Lewe pflegt eine prägnante Sprache und wendet sich immer wieder direkt an die Leserschaft: »Damit seien Sie, liebe Leserin, lieber Leser, vorgewarnt. Folgen Sie jetzt dem Autor auf das glatte Parkett der Seelenvermessung und beurteilen Sie, ob er Pflicht und Kür mit einer Bruchlandung oder akzeptabler Benotung hinter sich bringt.« (S. 44)
Nach einer Einleitung und der Darstellung der Rahmenbedingungen (Punitivität des Maßregelvollzugs, UN-BRK und tatsächliche Diskriminierung, Willkür des Systems) arbeitet sich Lewe in den Kapiteln 3 bis 5 zunächst an den drei von ihm so bezeichneten »Glaubensgrundsätzen der forensischen Psychiatrie« ab: »1. Der Verrückte ist gefährlicher als der Normale.«, »2. Die Gutachterei ist Wissenschaft und keine Spökenkiekerei.« und »3. Im Psychoknast ist gut Therapieren.«
Lewe sieht den Maßregelvollzug als boomende Branche mit hohen Zuwachsraten bei der Kundenakquise und -bindung und sieht dies als Anreiz für die Kliniken, ihre Plätze auszubauen. Die künstliche Welt der Kliniken bezeichnet er als Kolonien oder »Shutter Islands« (nach dem Roman »Shutter Island« von Dennis Lehane), auf denen es eine Zwei-Klassen-Gesellschaft der »Bearbeiter« und der »zu Bearbeitenden« gibt, in der Letztere juristisch entbürgerlicht werden. Anhand von Zahlen und realen Beispielen stellt er die Willkür des Systems dar, in dem die Unterbringungsdauer vom Wohnsitz und Bundesland abhängt und Lockerungen von Patientenmerkmalen unabhängig sind.

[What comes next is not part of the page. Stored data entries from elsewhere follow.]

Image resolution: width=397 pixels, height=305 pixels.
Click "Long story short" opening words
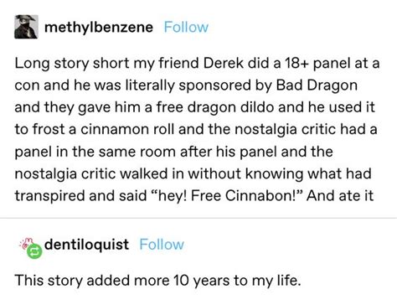[x=71, y=64]
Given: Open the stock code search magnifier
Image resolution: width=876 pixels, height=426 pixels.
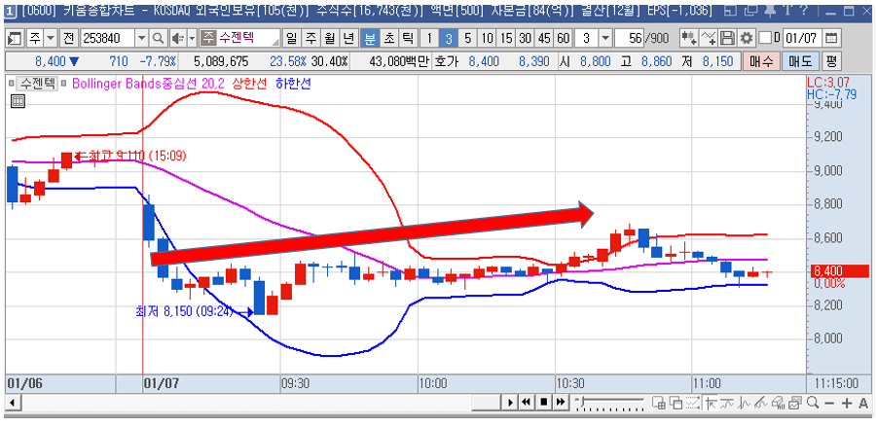Looking at the screenshot, I should tap(159, 39).
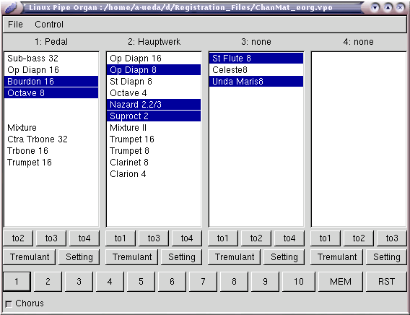The width and height of the screenshot is (410, 315).
Task: Toggle the Pedal Tremulant button
Action: coord(30,257)
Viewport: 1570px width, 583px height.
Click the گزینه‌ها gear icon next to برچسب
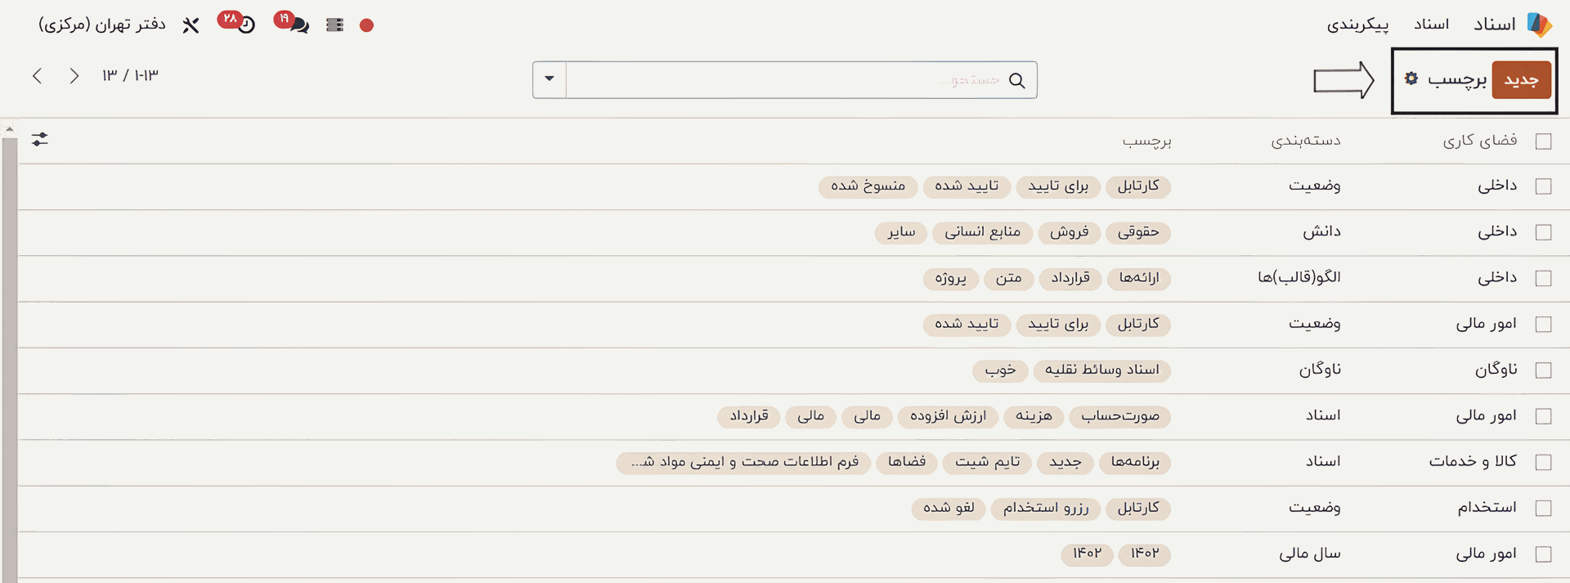[x=1412, y=79]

Der von Lewe so betitelte »zweite Glaubensgrundsatz« sagt aus, dass das Gefährdungspotenzial eines Menschen durch die Methodik der Gutachten zuverlässig dargestellt werden könne. Dem stellt Lewe mehrere Studien entgegen, die zeigen, dass ein »angemessener sozialer Empfangsraum die Rückfalldelinquenz forensischer Patienten minimiert«. Eher führe die Abschottung in der »totalen Institution« zur »Hospitalisierung oder Prisonisierung« der angehaltenen Menschen.

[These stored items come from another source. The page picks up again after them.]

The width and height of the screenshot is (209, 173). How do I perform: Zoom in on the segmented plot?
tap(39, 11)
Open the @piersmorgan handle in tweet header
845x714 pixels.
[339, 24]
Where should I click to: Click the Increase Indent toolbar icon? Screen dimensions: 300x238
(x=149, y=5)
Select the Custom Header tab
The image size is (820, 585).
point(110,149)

Nachdem der Autor in Kapitel 6 faktenreich aus der Historie von Psychiatrie und Maßregelvollzug berichtet, geht es in den Kapiteln 7 und 8 um einen Ausblick bzw. um Strategien der »Dekolonisierung«, wie er es bezeichnet. Zunächst lässt Lewe ausführlich Stimmen selbst angehaltener Menschen zu Wort kommen. Doris Steenken, Mitglied des Fachausschusses Forensik der DGSP, erzählt auf schonungslose und berührende Weise ihre persönliche Geschichte. Im Bericht von Hartmut Fleiß, Mitglied der Besuchskommission Karlsruhe, wird die Hilflosigkeit forensischer Patienten und Patientinnen eindrucksvoll dargestellt und an einem Einzelbeispiel illustriert. Immer wieder zeigt Lewe im europäischen Vergleich, dass es in der EU viele verschiedene Arten im Umgang mit psychisch erkrankten Straftätern gibt. Dies wird am Beispiel Italien ausgeführt, wobei Lewe einerseits hoffnungsvolle Aussichten, aber auch Schwächen in diesem System darstellt.

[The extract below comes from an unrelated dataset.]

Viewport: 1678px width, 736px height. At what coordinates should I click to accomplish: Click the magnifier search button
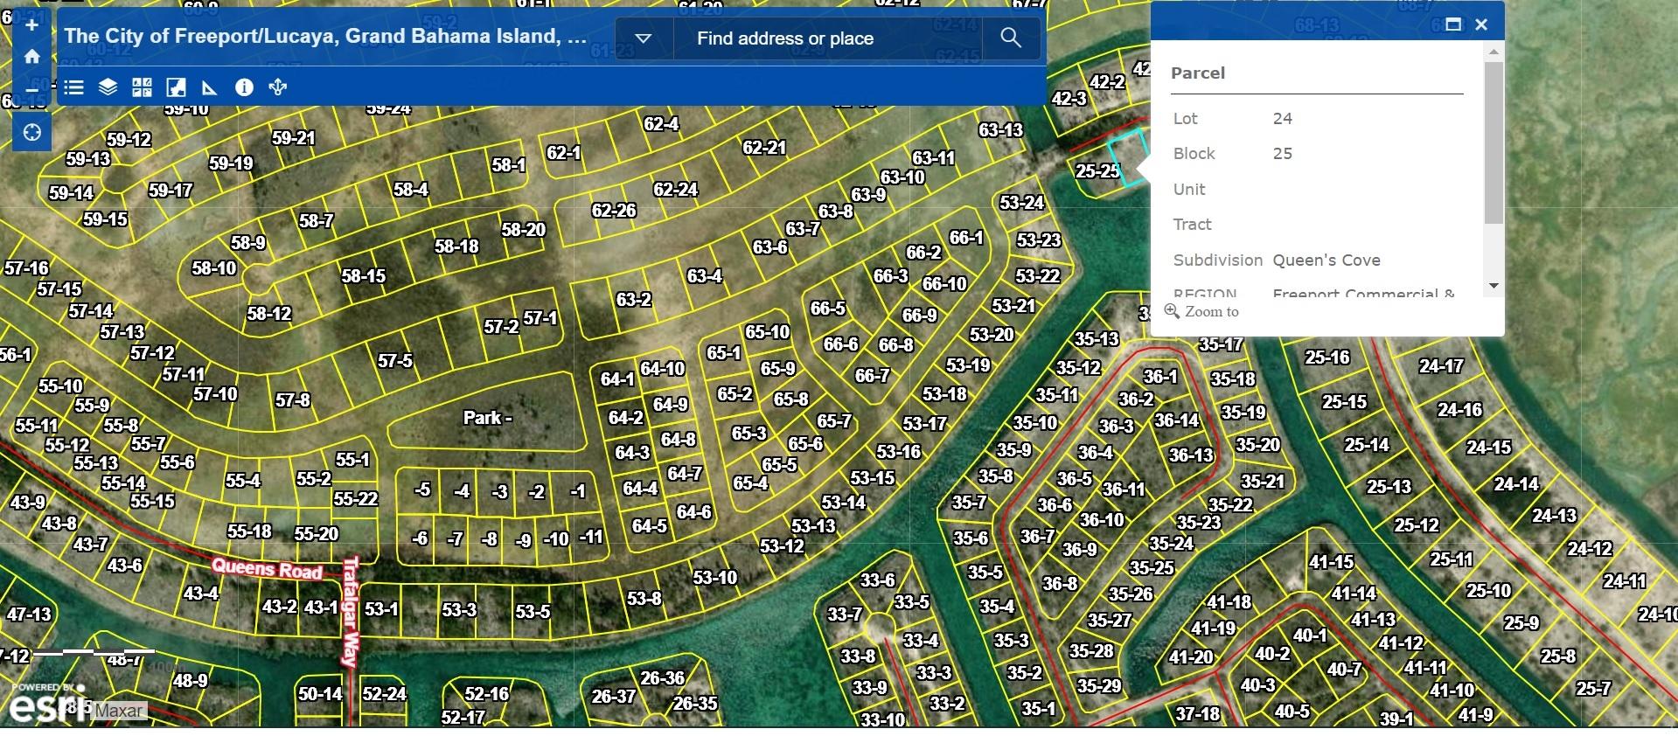1011,38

Teilweise formuliert Lewe polemisch, greift Institutionen des Fachgebiets an, beispielsweise die interdisziplinäre Task-Force der DGPPN, von der die »Standards für die Behandlung im Maßregelvollzug nach §§ 63 und 64 StGB« verfasst wurden, die er immer wieder aufgreift und zu widerlegen versucht. Was ist die Lösung, um das Schwarze Loch im Psychiatrieuniversum aufzuhellen? Sind es die Schlüsse, die im DGSPTransformationspapier gezogen werden? Wohin führen die dringend notwendigen Diskussionen, die gerade, vor allem angestoßen durch die DGSP, auf vielen Ebenen geführt werden?
Das mitreißende Buch ist nicht nur Menschen, die im Maßregelvollzug tätig sind, sehr zu empfehlen. Die Mauern zwischen Forensik, Akutpsychiatrie und Gemeindepsychiatrie müssen dringend abgebaut und durchlässiger gemacht werden. Dieses Buch ist dazu ein wichtiger Beitrag.